Stream Smart road crossings are designed to let the stream flow naturally beneath them. This keeps the stream habitat healthier and allows fish and other aquatic organisms to pass through. These crossings also tend to last longer, reduce maintenance costs, and improve public safety. The goal of Stream Smart road crossings is to connect fish and wildlife habitat while protecting roads to improve infrastructure resiliency and public safety. 

The US Fish and Wildlife Service (Service), through programs such as the National Fish Passage Program, works with local communities to restore rivers and conserve our nation’s aquatic resources by removing or bypassing barriers. The Service has launched the Stream Smart training program so that communities and other partners can learn more about why and how to design and install Stream Smart crossings.  


Stream Smart is a training program and resource for anyone interested in planning, designing, or constructing road-stream crossings. The program was first launched in 2011 through Maine Audubon, in collaboration with the Service and other partners working in Maine. Numerous workshops and trainings have been offered since, leading to projects that have reconnected hundreds of miles of stream habitat in Maine for fish and wildlife. In collaboration with partner organizations, the Service has now developed Stream Smart trainings in other states across the northeast US.  


The Service offers Stream Smart training to state and local resource and transportation agencies, conservation organizations, and other partners whose work may involve planning or constructing road-stream crossings, restoring connectivity to rivers for fish and other aquatic species, and improving resiliency of road-stream crossings to storms.


See the events page to find a training near you.  

The Service offers the training in various locations across the northeast from Maine to West Virginia. We work with partner organizations to plan and implement the trainings, and we can work with you to develop and offer the Stream Smart training in a location near you.  

If you are interested in helping to lead a Stream Smart training in your area, please reach out to the contacts below. 
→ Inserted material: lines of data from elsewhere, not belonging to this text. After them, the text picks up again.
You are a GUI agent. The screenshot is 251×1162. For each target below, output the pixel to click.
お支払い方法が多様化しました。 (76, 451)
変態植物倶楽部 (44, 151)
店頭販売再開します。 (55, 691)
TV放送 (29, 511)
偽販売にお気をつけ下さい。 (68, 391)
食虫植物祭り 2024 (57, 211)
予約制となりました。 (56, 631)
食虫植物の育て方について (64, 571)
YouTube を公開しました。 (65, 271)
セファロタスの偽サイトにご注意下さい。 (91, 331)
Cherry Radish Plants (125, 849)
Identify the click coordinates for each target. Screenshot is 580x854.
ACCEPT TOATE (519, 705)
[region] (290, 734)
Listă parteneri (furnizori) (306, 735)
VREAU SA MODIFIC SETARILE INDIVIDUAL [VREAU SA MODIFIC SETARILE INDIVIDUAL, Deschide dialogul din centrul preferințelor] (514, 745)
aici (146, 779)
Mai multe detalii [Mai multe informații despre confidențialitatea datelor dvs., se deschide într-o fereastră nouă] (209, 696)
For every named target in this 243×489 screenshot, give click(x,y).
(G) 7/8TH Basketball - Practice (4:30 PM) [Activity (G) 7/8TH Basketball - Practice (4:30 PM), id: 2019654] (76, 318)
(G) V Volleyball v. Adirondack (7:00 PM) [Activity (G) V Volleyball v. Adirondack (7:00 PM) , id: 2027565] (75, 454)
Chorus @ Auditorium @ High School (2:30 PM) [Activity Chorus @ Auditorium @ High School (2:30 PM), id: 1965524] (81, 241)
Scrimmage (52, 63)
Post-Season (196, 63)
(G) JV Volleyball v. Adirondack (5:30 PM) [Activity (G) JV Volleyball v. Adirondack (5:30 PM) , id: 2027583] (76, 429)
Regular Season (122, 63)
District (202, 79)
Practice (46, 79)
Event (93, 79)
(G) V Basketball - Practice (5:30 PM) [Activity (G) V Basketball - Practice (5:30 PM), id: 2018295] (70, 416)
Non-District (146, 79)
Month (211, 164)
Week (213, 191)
Stream Smart is a one-day course for agency staff, local municipalities, consultants, interested citizens, and other partners.  

Through presentations and stream model demonstrations, participants will learn about the fundamental principles of Stream Simulation Design (the ecosystem-based approach developed by the USDA Forest Service for designing and constructing road-stream crossings), including the advantages of better stream crossings to improve aquatic habitat connectivity and resilience of roads to storm flows. The course will provide presentations and discussions on the following:  

  • Introductory concepts in the value of stream smart road crossings, including economic, habitat, and ecological values, as well as problems posed by crossings as barriers to aquatic connectivity. 
  • Regulatory guidelines for the state where the workshop is held.  
  • Technical guidance on how to create stream smart crossings, including information on assessment techniques and design principles. 
  • Cost and benefits of stream smart crossings, including long term cost savings and benefits relative to increased risk of more frequent and intense storm flows. 
  • Use of stream table models to demonstrate stream processes, problems of stream crossing barriers, and advantages of stream smart crossings.